**Fragmento del texto**

Cuando el protagonista siente amor, no está simulando una turbación interior, la vive. La máquina gana porque se vuelve parte de él. Para amarla, debe olvidar que es solo una ilusión o su actuación se volvería ilógica, así que se rompe la barrera hasta ahora infranqueable entre lo real y lo virtual.

Faustine, de la que está enamorada, no es Faustine sino un signo de lo que fue esta mujer, ni siquiera entera, sino por ocho días. Como una sombra en el palacio de la Memoria de San Agustín. Sí, alguna vez vivió, sin embargo, deja de existir y solo queda la proyección artificial que seduce al protagonista. Es la máquina reemplazando al humano.

Va más allá que esto. El conflicto se vuelve metafísico porque el protagonista medita la inmortalidad de las proyecciones: empieza a cuestionar su condición humana. Al encontrarse inferior a la imagen, es como Adán sintiéndose avergonzado de su desnudez al probar el árbol del conocimiento. Se avergüenza de su mortalidad en contraste a la máquina. El hombre es desterrado del paraíso al mundo y, en esta isla, es desterrado del mundo a lo virtual, un conocimiento nuevo y prohibido.

Esto recuerda a Marinetti, que en el octavo punto de su manifiesto apunta: “El tiempo y el espacio morirán mañana. Vivamos ya en lo absoluto…”. La imagen virtual es imperecedera, está por encima de la realidad, forjando su existencia superior sobra la otra.

**Ejercicio propuesto 1**
Según el texto, ¿durante cuántos días es Faustine un signo de lo que fue esa mujer?
**Ejercicio propuesto 2**
En el texto, cambia "isla" por "ciudad" y copia la parte que va entre "Va más allá" y "sobra la otra.", ambas incluidas.
Las líneas que vienen después no sirven para esto.

**Extracto de datos**
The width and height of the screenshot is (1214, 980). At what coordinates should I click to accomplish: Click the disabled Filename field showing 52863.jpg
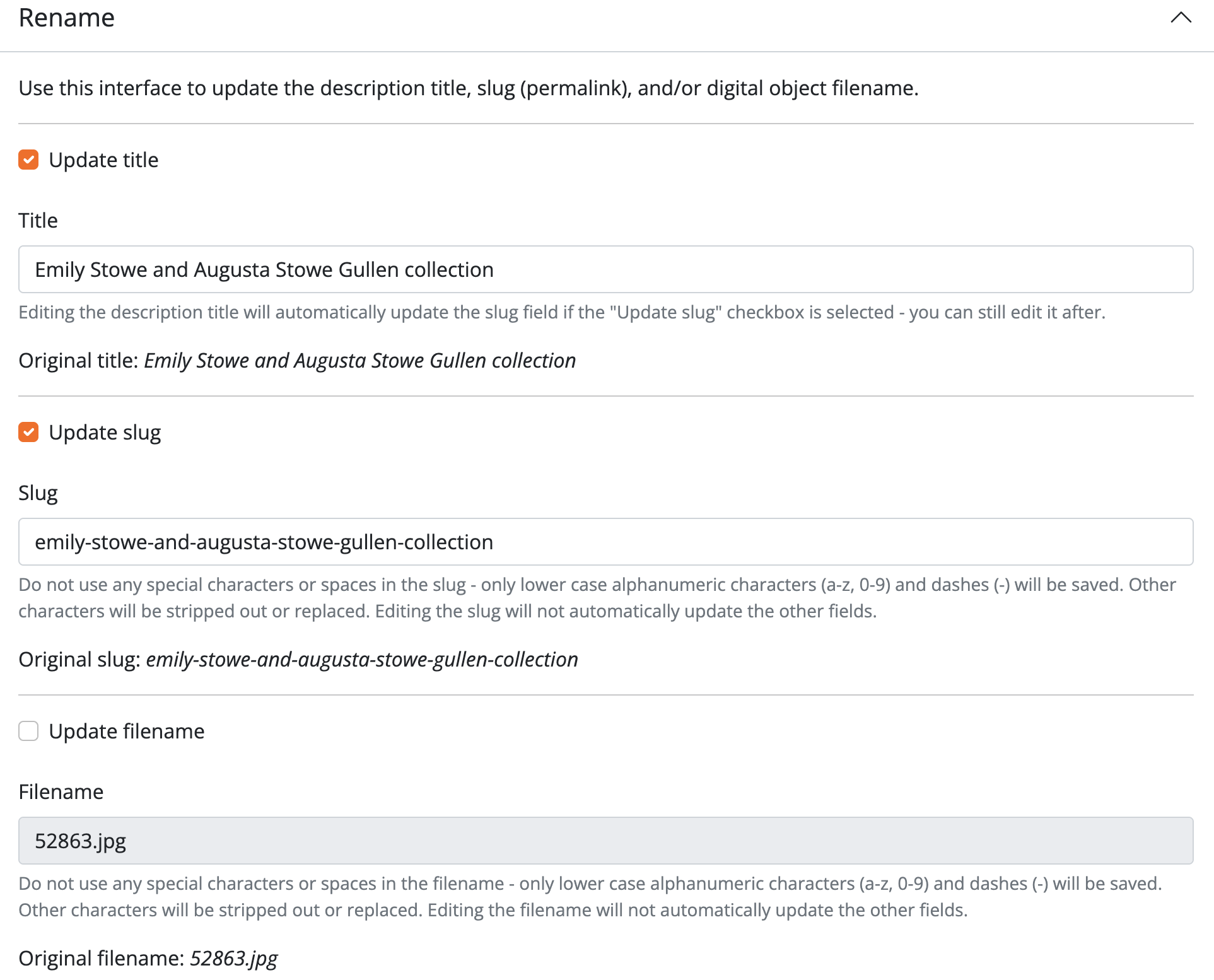coord(605,841)
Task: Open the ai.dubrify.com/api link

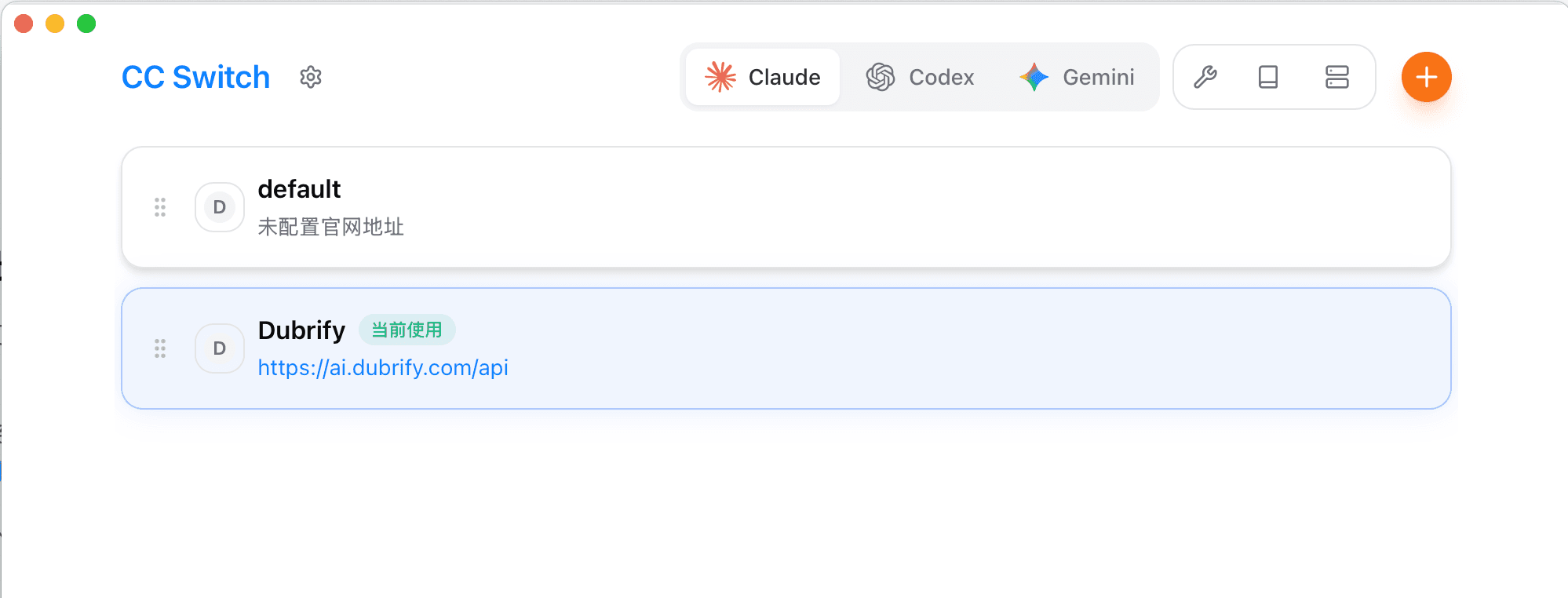Action: point(383,368)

**Respuesta escrita 1**
Durante ocho días.

**Respuesta escrita 2**
Va más allá que esto. El conflicto se vuelve metafísico porque el protagonista medita la inmortalidad de las proyecciones: empieza a cuestionar su condición humana. Al encontrarse inferior a la imagen, es como Adán sintiéndose avergonzado de su desnudez al probar el árbol del conocimiento. Se avergüenza de su mortalidad en contraste a la máquina. El hombre es desterrado del paraíso al mundo y, en esta ciudad, es desterrado del mundo a lo virtual, un conocimiento nuevo y prohibido.

Esto recuerda a Marinetti, que en el octavo punto de su manifiesto apunta: “El tiempo y el espacio morirán mañana. Vivamos ya en lo absoluto…”. La imagen virtual es imperecedera, está por encima de la realidad, forjando su existencia superior sobra la otra.